Even later werden wij een wervelende stofwolk gewaar, die over de steppe op ons toe stoof. Dit betekende, dat de storm ook de onweerswolk recht onze kant op joeg. Het werd donker om ons heen: de droge aarde en het steppezand floten en knarsten om het ijzeren lichaam van de locomotief, het zicht was tot nul gereduceerd, ik startte de dynamo voor de verlichting en schakelde de koplamp in.
We konden ternauwernood nog ademhalen tengevolge van de hete wervelwind van stof, die onze cabine binnendrong en die door de hem tegemoetsnellende vaart van de locomotief in kracht verdubbeld werd en als gevolg van de verbrandingsgassen en de vroege schemering die ons omhulde. De locomotief stortte zich met gehuil in de troebele, verstikkende duisternis, – in de spleet licht, die de koplamp voor zich uit wierp. De snelheid liep tot zestig kilometer terug; we werkten en keken voor ons uit als in een droom.
Plotseling sloeg een grote druppel tegen de windruit, waar hij ogenblikkelijk op verdampte, opgeslorpt door de hete luchtstroom. Onmiddellijk daarop flitste één secondelang een blauw licht langs mijn oogharen en boorde zich tot in het diepst van mijn bonzende hart.
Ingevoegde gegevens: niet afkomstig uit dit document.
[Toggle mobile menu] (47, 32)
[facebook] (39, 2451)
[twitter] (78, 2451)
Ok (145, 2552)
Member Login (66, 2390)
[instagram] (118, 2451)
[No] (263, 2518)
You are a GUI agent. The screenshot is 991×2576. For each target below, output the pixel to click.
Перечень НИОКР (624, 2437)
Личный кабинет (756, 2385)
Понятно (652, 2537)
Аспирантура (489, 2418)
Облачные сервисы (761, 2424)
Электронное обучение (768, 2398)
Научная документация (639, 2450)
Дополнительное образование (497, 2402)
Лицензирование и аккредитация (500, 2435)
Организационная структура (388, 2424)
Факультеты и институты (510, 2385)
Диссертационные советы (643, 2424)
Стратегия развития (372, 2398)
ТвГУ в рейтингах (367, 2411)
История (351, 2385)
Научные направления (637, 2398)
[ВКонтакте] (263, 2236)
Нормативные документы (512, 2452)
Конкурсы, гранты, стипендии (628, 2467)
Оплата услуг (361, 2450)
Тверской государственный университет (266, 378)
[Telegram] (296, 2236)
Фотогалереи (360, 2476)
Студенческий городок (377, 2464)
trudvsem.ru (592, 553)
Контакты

Ik deed een greep naar het injectorventiel, maar de pijn in mijn borst ebde al weg en ik richtte mijn ogen terstond weer op Maltsew, – hij keek in de verte voor zich uit en bestuurde de locomotief zonder een spier op zijn gezicht te hebben vertrokken.
‘Wat was dat?’ vroeg ik de stoker.
‘Een bliksemstraal’, zei hij. ‘Die wou hier inslaan, maar was er net even naast.’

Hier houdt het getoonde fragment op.